Es soll Mahlers Liebe zu Alma darstellen. Nach einem Brief, den Alma an Willem Mengelberg schrieb, hinterließ Mahler ein kleines Gedicht:

„Wie ich dich liebe, Du meine Sonne,
ich kann mit Worten Dir's nicht sagen.
Nur meine Sehnsucht kann ich dir klagen und meine Liebe. “

„Wie sehr ich dich liebe, du meine Sonne,
Das kann ich dir nicht mit Worten sagen.
Ich kann dir nur meine Sehnsucht und Liebe beklagen. “

Es dauert ungefähr 10 Minuten und Mahlers Anweisung ist sehr langsam. Mahler und Mengelberg spielten es in ca. 7 Minuten.
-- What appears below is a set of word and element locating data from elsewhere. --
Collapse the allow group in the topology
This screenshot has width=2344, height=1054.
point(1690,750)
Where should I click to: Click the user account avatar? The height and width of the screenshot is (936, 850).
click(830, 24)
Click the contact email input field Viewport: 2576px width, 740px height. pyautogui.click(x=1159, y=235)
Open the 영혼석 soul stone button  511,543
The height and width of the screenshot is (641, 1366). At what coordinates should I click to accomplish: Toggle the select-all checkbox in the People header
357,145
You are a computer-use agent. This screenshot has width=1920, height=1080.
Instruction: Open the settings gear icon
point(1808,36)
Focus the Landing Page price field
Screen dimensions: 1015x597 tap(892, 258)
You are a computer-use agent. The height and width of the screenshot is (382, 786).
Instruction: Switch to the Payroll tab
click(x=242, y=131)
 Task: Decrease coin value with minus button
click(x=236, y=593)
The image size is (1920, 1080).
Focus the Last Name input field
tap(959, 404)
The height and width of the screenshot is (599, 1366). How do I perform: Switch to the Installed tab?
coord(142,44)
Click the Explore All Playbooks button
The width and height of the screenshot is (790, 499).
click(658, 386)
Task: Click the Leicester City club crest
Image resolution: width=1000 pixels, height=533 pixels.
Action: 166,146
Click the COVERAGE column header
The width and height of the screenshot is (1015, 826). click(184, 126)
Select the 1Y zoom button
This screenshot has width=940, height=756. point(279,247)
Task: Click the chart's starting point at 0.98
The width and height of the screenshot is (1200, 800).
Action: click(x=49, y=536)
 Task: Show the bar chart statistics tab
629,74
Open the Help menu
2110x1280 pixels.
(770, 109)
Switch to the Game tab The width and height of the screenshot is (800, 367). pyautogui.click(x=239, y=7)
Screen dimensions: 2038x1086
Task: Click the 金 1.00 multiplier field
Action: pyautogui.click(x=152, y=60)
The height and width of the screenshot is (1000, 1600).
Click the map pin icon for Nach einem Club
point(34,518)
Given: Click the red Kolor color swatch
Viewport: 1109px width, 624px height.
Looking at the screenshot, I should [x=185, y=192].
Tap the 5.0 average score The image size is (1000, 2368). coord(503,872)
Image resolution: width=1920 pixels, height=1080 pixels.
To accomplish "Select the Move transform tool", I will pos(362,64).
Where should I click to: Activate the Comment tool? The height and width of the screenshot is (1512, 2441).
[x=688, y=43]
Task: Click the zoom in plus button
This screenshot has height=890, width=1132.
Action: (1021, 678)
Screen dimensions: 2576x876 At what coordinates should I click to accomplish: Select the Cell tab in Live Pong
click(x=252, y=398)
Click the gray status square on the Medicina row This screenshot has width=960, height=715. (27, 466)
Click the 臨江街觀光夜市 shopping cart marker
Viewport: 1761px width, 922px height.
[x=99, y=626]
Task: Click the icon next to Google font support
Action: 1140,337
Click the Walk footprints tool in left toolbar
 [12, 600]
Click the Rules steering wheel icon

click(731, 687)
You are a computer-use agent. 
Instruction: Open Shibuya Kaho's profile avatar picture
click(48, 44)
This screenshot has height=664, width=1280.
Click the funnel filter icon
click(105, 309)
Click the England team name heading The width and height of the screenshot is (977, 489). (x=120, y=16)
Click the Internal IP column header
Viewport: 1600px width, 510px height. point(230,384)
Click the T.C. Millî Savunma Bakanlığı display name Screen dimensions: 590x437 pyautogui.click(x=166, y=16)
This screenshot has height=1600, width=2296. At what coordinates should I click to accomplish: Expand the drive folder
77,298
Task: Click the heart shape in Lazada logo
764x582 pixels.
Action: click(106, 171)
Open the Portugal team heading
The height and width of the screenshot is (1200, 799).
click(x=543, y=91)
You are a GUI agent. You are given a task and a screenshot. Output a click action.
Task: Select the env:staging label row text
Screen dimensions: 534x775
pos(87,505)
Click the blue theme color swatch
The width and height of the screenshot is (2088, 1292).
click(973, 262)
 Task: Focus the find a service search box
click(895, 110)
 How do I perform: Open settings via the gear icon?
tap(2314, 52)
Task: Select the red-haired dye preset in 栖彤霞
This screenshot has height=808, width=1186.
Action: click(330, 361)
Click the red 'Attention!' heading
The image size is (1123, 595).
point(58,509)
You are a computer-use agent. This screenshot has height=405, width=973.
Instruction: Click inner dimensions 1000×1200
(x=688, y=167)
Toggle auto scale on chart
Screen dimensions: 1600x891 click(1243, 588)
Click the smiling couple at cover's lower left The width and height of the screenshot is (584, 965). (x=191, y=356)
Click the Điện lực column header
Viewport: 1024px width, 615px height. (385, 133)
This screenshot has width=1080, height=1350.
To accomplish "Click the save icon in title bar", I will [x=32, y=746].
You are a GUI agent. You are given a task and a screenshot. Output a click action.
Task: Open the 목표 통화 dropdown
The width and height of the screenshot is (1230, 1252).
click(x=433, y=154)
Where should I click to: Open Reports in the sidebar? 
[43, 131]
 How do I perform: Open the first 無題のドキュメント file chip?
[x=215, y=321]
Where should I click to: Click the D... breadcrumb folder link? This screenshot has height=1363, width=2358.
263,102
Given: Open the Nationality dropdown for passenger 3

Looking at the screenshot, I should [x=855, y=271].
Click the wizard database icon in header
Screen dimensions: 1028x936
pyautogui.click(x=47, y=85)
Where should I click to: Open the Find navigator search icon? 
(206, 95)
Einige Dirigenten haben Tempi gewählt, die es auf fast 12 Minuten verlängern (nämlich Aufnahmen von Eliahu Inbal, Herbert von Karajan und Claudio Abbado (1933-2014)), während Simon Rattle mit den Berliner Philharmonikern es in 9½ Minuten aufführte.

Leonard Bernstein (1918-1990) In diesen Vorlesungen von Charles Eliot Norton aus dem Jahr 2 wird dieser Abschnitt zusammen mit den Eröffnungsbalken des 1973. Satzes ebenfalls kurz erörtert.